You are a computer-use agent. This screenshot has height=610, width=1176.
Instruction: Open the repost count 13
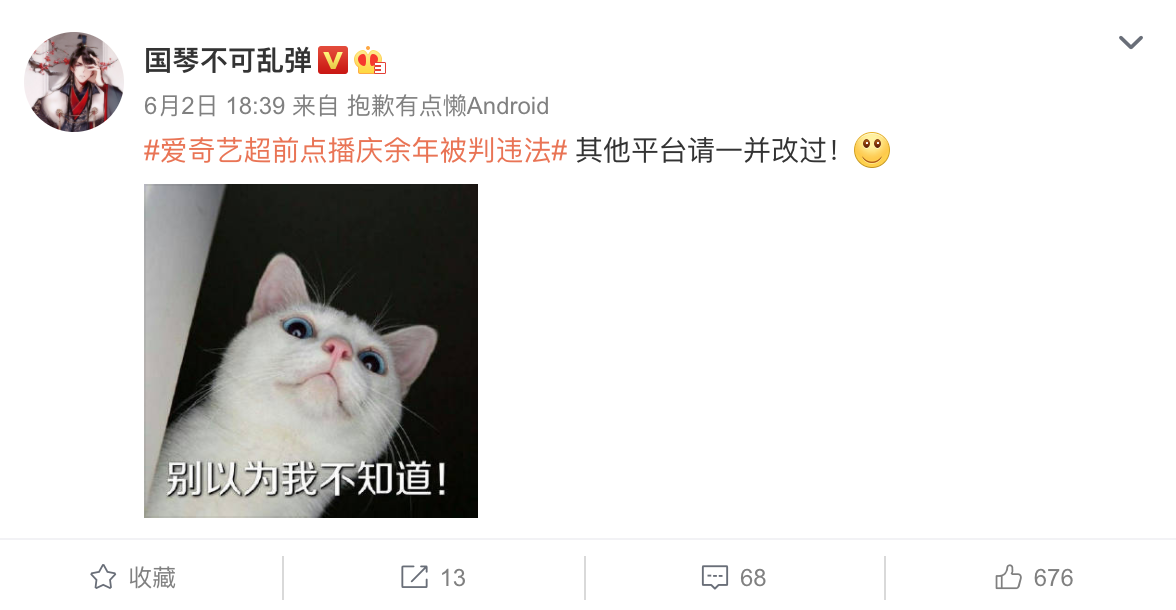(452, 578)
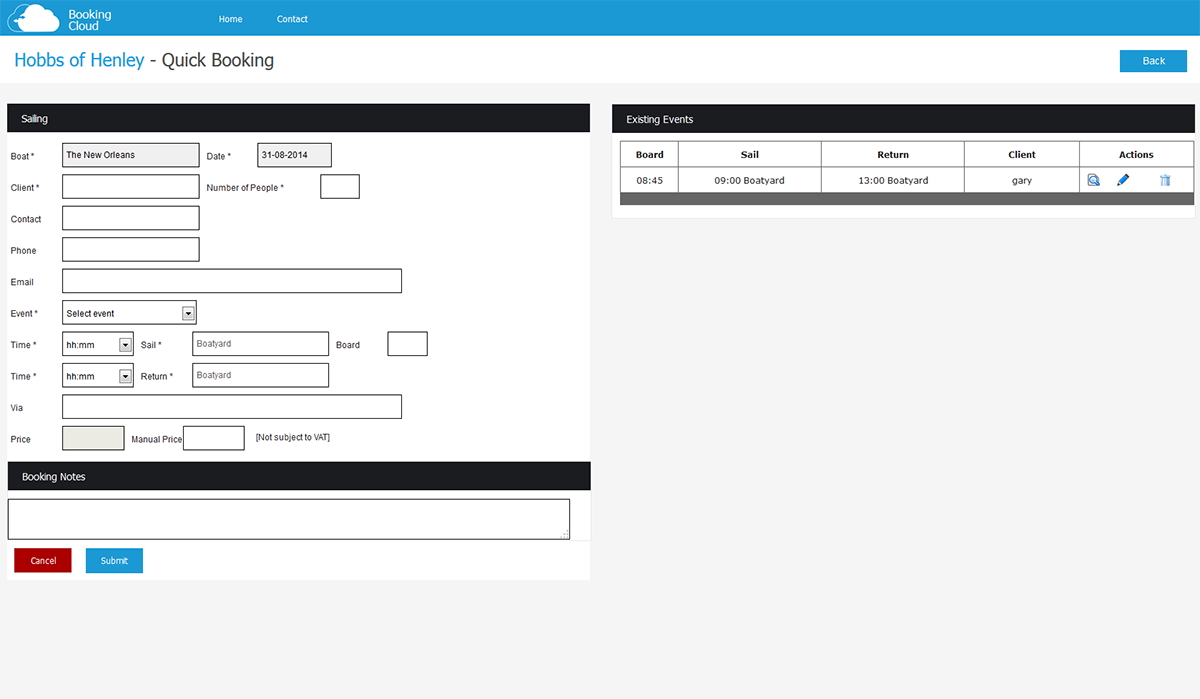
Task: Select the Date field showing 31-08-2014
Action: [294, 155]
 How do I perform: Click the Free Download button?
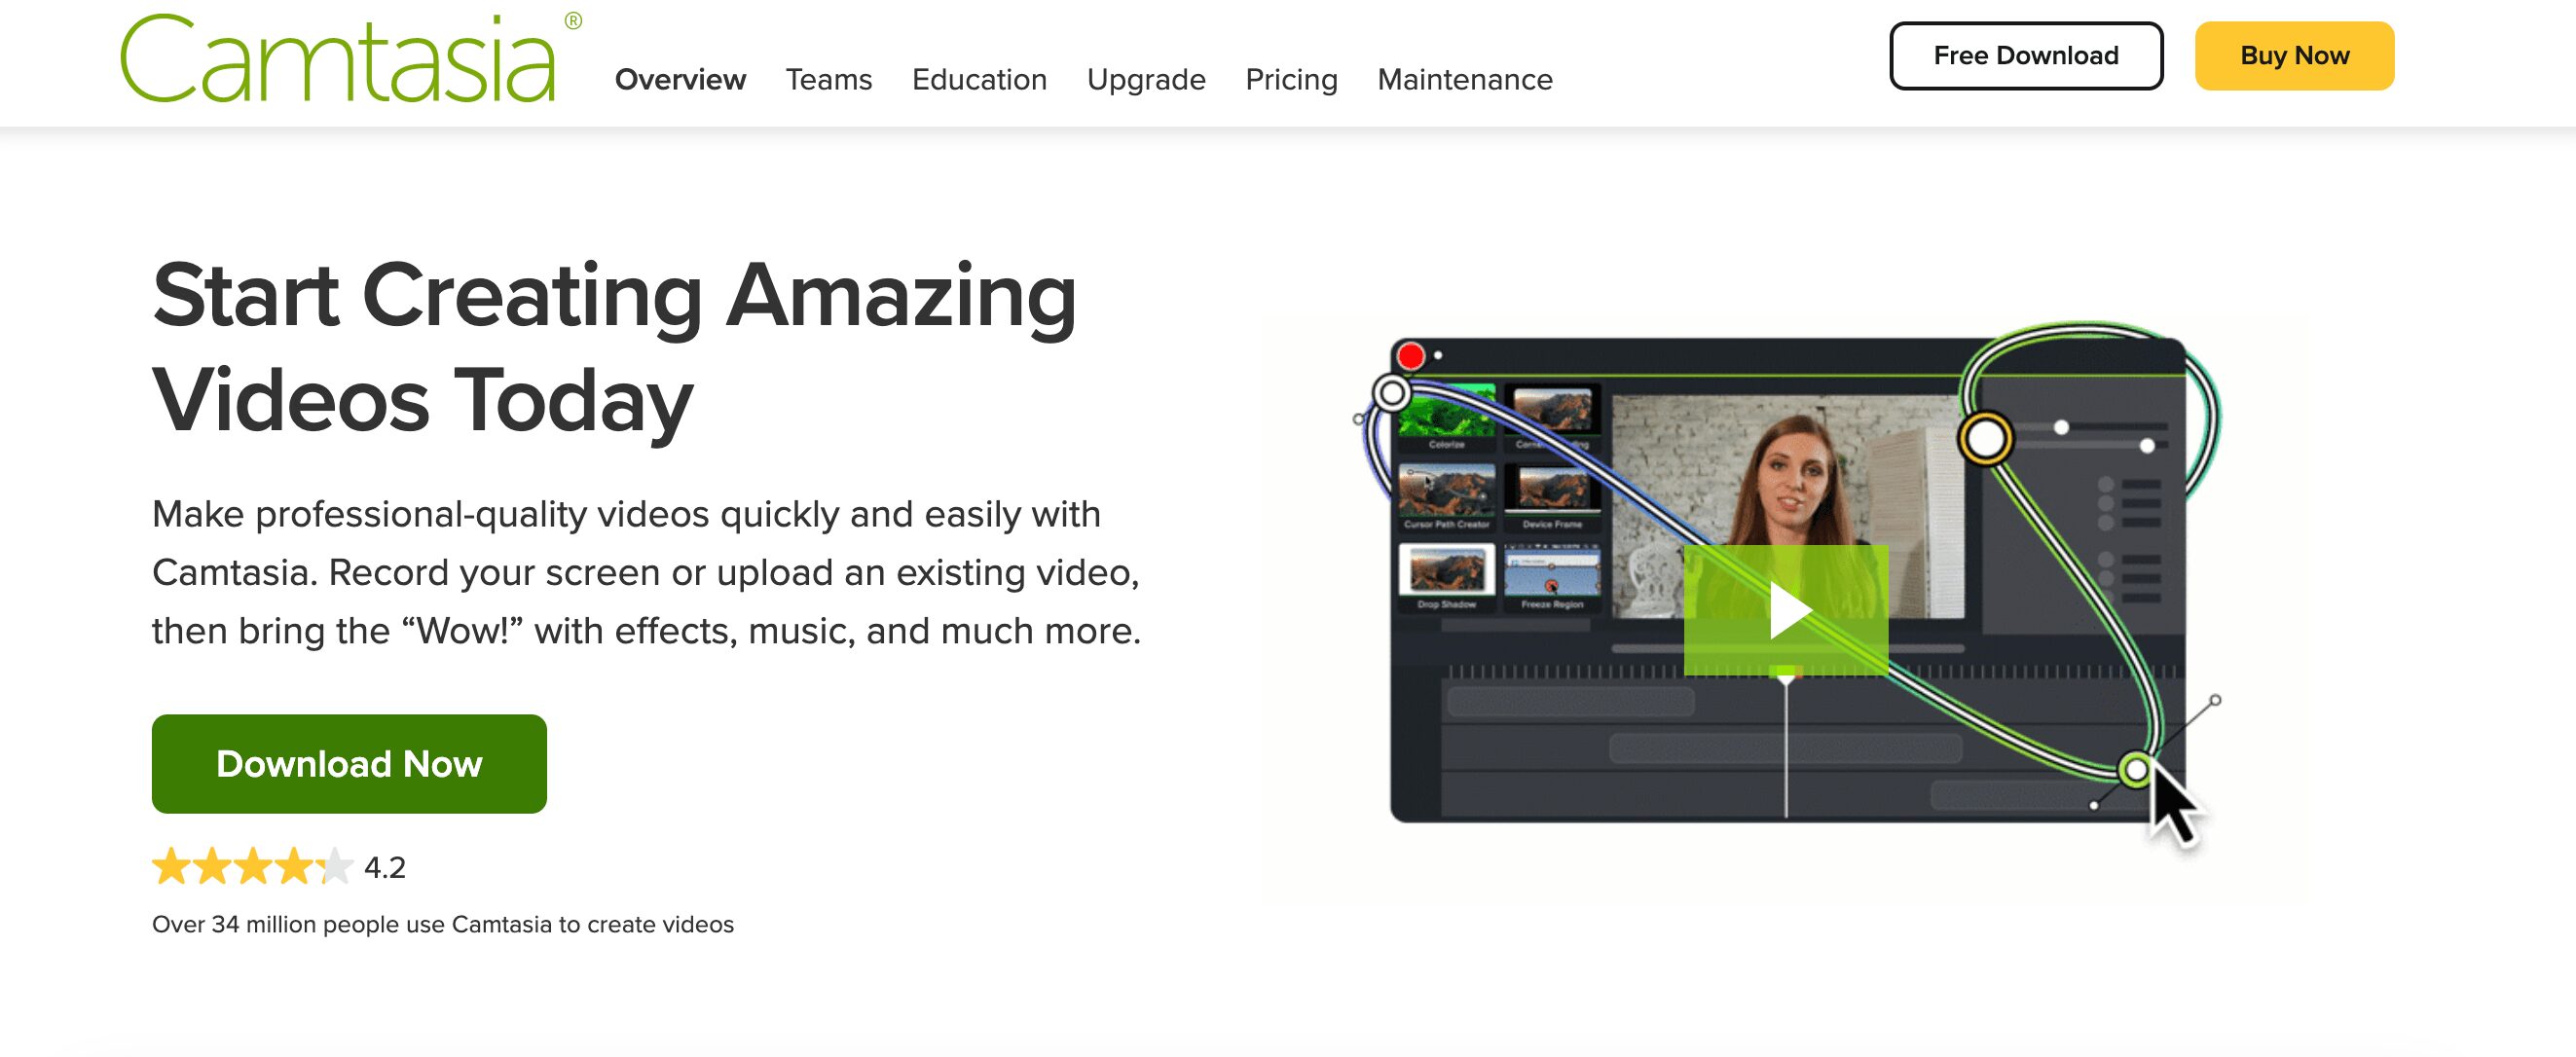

◆ ◆ ◆

*Exercise requirements*. Although the records include pictures, output only their text, exactly and completely.

*Answer box*.
You are a computer-use agent. This screenshot has height=610, width=1176.
Instruction: Open the repost count 13
(452, 578)
Task: Select the Date field showing 31-08-2014
Action: [294, 155]
 How do I perform: Click the Free Download button?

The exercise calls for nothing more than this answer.